9. Parco Delle Rimembranze
Venice is not that green-friendly, and it’s long been criticized for being saturated with tourists. Visitors who are prepared to venture beyond its crowded central areas, though, are rewarded with serene locations like Parco delle Rimembranze. Dedicated to the Italian soldiers who died in WWI, the park is on the eastern fringe of Venice, a 2.5-mile walk from Venezia Santa Lucia train station. The park is remarkably peaceful. It also boasts picture postcard views across an especially picturesque stretch of the Venetian Lagoon.
Families come here to sit on the benches, roller skate around the rink, and play on the slides and swings. Not only does it provide a shady respite from a crowded urban environment, it also offers a real slice of Venetian life.
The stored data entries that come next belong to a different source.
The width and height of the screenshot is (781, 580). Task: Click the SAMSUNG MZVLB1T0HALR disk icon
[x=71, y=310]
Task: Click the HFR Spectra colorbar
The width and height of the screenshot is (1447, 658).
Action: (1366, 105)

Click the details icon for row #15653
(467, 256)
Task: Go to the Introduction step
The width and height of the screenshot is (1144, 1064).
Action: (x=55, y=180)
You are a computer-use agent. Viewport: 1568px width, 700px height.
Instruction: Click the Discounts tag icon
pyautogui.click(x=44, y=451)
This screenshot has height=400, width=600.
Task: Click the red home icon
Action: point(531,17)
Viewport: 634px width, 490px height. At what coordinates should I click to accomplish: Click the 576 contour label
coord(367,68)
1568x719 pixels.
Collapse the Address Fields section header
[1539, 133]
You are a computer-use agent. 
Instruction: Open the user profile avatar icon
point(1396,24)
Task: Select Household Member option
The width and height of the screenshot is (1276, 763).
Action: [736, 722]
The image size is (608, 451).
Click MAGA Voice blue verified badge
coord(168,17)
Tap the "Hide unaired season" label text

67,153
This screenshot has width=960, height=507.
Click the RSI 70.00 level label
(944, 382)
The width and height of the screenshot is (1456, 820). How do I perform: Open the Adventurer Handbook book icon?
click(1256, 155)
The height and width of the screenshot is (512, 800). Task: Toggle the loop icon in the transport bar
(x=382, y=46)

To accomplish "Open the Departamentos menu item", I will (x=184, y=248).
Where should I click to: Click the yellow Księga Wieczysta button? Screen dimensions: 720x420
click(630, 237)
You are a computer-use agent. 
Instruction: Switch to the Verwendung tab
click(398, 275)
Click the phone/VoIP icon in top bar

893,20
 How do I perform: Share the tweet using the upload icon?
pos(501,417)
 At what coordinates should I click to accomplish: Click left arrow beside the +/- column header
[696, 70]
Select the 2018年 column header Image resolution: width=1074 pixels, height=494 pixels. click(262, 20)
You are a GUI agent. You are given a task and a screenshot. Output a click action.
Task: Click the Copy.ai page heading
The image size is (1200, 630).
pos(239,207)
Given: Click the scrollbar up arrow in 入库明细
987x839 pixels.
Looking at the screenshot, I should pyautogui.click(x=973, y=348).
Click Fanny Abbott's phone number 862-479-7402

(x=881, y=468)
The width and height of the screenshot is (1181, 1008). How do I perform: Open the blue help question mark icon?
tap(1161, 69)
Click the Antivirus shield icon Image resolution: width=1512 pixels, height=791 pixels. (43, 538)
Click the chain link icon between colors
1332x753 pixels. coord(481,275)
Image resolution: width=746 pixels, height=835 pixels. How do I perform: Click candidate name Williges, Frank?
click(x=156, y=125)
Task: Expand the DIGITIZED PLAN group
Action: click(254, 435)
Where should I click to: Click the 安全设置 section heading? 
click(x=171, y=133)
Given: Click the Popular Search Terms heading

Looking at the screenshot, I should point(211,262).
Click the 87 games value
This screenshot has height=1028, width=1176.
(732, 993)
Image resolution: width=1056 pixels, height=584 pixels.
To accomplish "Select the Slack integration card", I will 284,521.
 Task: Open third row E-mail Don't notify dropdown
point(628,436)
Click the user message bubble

Amsterdam has one of the world’s great clusters of museums: the Rijksmuseum, the Van Gogh Museum, the Moco Modern Art Museum, and the Stedelijk Art Museum. Immersing yourself in all this culture for hours on end can be tiring, so it’s handy that the city’s best park is right next door. Nicknamed “Amsterdam’s Green Lung,” Vondelpark is the city’s most popular park, attracting tourists and locals alike, welcoming 10 million visitors a year. Laid out in the mid-19th century, the 120-acre park is a delightfully relaxing stretch of ponds, gardens, lawns, and trees; there’s even an elegant rose garden with more than 70 types of rose and a meadow with a neglected sculpture by Picasso. There’s a network of paths perfect for riding a bicycle, the preferred Dutch way of getting around, and something every tourist to Amsterdam should try – an easy way to do this is to join a guided tour.
Park Highlight: An open-air theater stages free concerts and other shows day and night through the summer. Admission is free, but some performances are so popular that we advise you to make an online reservation via their website.